Performance issue about the jaxite

Hi all! I was trying to compare the performance between the tfhe-rs and the Jaxite, expecting that the Jaxite would be way faster than the tfhe-rs as it exploits the GPU, but I found that the Jaxite was too slow than the tfhe-rs. I want to know if my configuration is wrong, or the Jaxite is not fully developed yet.

I've tested with the transpiler of the Jaxite and the tfhe-rs, and used the example of hello_world.
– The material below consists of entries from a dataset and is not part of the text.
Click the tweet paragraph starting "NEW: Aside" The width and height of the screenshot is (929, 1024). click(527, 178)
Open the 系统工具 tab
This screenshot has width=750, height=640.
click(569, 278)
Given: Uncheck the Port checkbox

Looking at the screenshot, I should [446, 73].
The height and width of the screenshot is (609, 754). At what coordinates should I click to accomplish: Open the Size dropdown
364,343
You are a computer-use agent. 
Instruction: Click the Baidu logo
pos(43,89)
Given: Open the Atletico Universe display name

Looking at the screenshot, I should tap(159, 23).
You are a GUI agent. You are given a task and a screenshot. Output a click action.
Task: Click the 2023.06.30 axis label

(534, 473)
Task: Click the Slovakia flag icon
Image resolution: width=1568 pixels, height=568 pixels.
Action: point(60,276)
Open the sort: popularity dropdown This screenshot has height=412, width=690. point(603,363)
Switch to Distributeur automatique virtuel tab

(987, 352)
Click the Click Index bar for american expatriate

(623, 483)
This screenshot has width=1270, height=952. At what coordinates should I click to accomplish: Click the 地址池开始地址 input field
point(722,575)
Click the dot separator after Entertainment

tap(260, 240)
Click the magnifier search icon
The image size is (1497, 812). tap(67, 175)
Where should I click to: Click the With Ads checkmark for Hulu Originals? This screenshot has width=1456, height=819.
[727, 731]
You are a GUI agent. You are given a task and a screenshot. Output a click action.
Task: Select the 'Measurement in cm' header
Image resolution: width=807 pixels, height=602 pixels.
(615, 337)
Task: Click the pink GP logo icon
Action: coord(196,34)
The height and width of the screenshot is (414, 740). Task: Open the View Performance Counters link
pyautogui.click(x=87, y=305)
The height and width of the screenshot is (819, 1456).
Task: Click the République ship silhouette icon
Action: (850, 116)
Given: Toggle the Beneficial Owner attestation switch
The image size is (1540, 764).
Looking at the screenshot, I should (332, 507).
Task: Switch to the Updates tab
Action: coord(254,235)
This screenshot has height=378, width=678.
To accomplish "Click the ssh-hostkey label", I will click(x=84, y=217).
I do not use the bazel run when I tested with Jaxite, as bazel run cannot initiate the CUDA. (Seems that the GPU / TPU test was not publicly opened in the bazel as far as I checked in here.) Rather, I just ran directly with the python.

The Jaxite spends about 10000 seconds per evaluation, which was not successful after the first iteration, while the tfhe-rs spends about 30 seconds.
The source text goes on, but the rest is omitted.